Instruções da tarefa |
Responda com base no bloco de texto:
1. Quem escreveu o artigo "Moving Through Fear" e de que organização essa pessoa é diretor?
2. De que ano é o artigo?
3. Que dois exemplos de medos racionais o artigo apresenta?

Bloco de texto |

◆ ◆ ◆ ◆ ◆ ◆ ◆

Estava fuçando o PC hoje, procurando coisas antigas e apagando coisas inúteis. Até que achei algo bem interessante, que me foi de grande ajuda no começo dos treinos. Moving Through Fear (Movendo-se através do medo), é um artigo feito por Dan Edwardes, um dos diretores da Parkour Generations. O texto é de 2006, e não sei exatamente quem o traduziu, mas se o tradutor estiver lendo isto, me avise!

Boa leitura!

 

Por: Dan Edwardes / Tradução: Guilherme 

São os pequenos medos que sutilmente roubam nossas vidas. Os grandes valores – morte, perda, o sentido da vida… isso, geralmente, nós podemos ignorar e ignoramos na maioria de nossos dias. Filósofos e teólogos podem refletir sobre os detalhes de tais questões, mas a maioria das pessoas não têm tempo, ou procuram evitar esses pensamentos, ou apenas têm sorte por não serem massacradas por muita curiosidade. Muitos medos são racionais, naturalmente, e podem ser amigos de nossas vidas; o medo que aumenta nossa atenção em uma parte escura da cidade, por exemplo, ou o medo da queda que nós nos temos ao estar perto da beirada de um penhasco em um dia ventoso.

◆ ◆ ◆ ◆ ◆ ◆ ◆

Dados exibidos |
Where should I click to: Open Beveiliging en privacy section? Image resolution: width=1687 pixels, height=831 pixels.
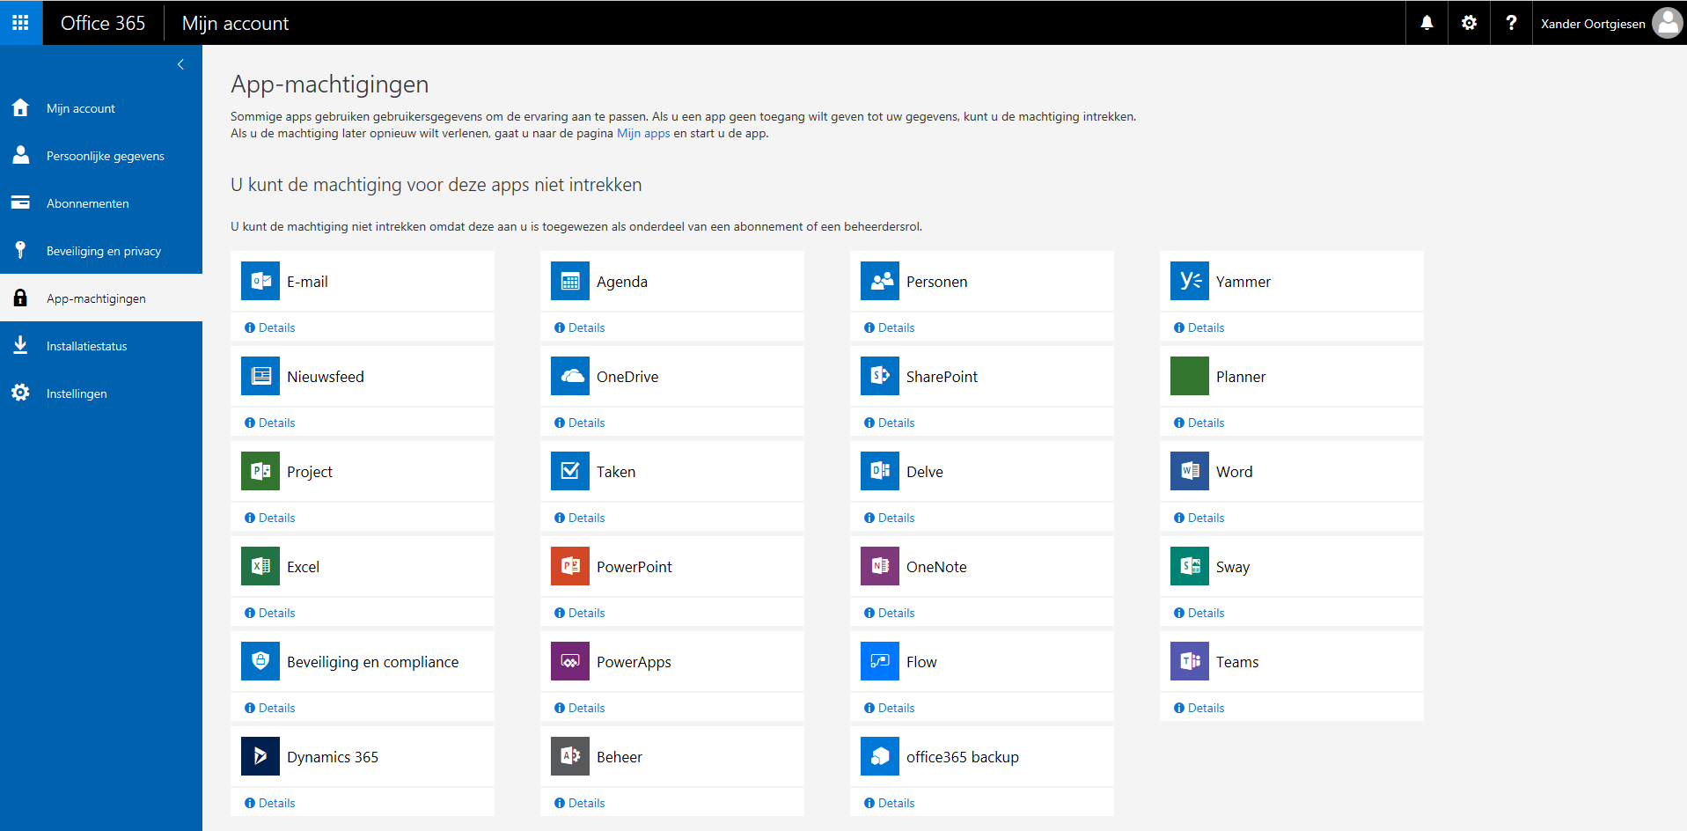(103, 251)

◆ ◆ ◆ ◆ ◆ ◆ ◆

Resposta ao problema |
1. Dan Edwardes, um dos diretores da Parkour Generations.
2. De 2006.
3. O medo que aumenta nossa atenção em uma parte escura da cidade e o medo da queda que temos ao estar perto da beirada de um penhasco em um dia ventoso.